Akt can suppress apoptosis by directly interacting with and phosphorylating these proapoptotic proteins. This cascade is thus an exciting new target for molecular targeting therapy for cancer. Our results show that LY294002 markedly inhibited NPC CNE 2Z cell growth, proliferation, and induced apoptosis in vitro and in vivo. Previous studies have demonstrated that the expression of phosphorylated Akt had a closely correlated to cell growth, proliferation, and resistance to apoptosis. In addition, LY294002, the PI3K/Akt spe cific inhibitor, showed the growth inhibitory effects due to cell cycle arrest closely correlated to with the accumu lation of cyclin dependent kinase inhibitors p27 and PTEN. Some studies found that PI3K inhibi tors produce apoptosis and antiproliferative effects on pancreatic carcinoma cells in vivo and in vitro.
To evaluate the role of Akt in the biology of NPC, we used immunoblotting to analyse the relationship between phosphorylation specific antibody to demonstrate Akt activity in cultured cells and then confirmed the ability of the LY294002 to decrease Akt phosphorylation in NPC cell line and xenograft tumor tissue. We examined the effect of LY294002 on cell proliferation and the induction of apoptosis. However, there was a great discrepancy between the sensitivity to LY294002 and the level of expression of phosphorylated Akt. The degree of CNE 2Z cell proliferation and apoptosis was shown in a dose dependent fashion.Western blot results revealed decreasing of phosphorylated Akt levels with increasing dose of LY294002.

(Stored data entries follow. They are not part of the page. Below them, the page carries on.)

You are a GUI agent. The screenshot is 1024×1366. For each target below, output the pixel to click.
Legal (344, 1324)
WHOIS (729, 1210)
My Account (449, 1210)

In tumor sections from athmic mice, the necrotic region treated with a higher dose LY294002 was more great than those of the lower dose of LY294002 and the control group. The mean body weight did not exhibit sig nificant Brefeldin_A differences between the groups treated with LY294002 and control group. However, compared with LY294002 and control group, the mean tumor burden was remarkably decreased in treated with LY294002 group, with signifi cant difference. Because the PI3K/Akt signaling pathway plays an important role in many aspects of cellular homeostasis, it is necessary concern that PI3K inhibitor would interfere with the survival and proliferation of critical populations of normal cells and show unacceptable toxic ity. Previous experiments have testified that it was safe biweekly i. p.
administration of under to 100 mg/kg of LY294002. The dose of LY294002 produced obvious inhibition of Akt phospho rylation, reduced tumor cell proliferation, and increased apoptosis in orthotopic CNE 2Z NPC xenografts. Akt specific inhibitor, LY294002, did not cause obvious apoptosis at 24 h exposure, but induced greatly apoptosis in 48 h in a time dependent manner. Some studies have clearly shown that Akt phosphorylates and inactivates cspase 9, an important initiation caspase of the mito chondria pathway mediated apoptosis.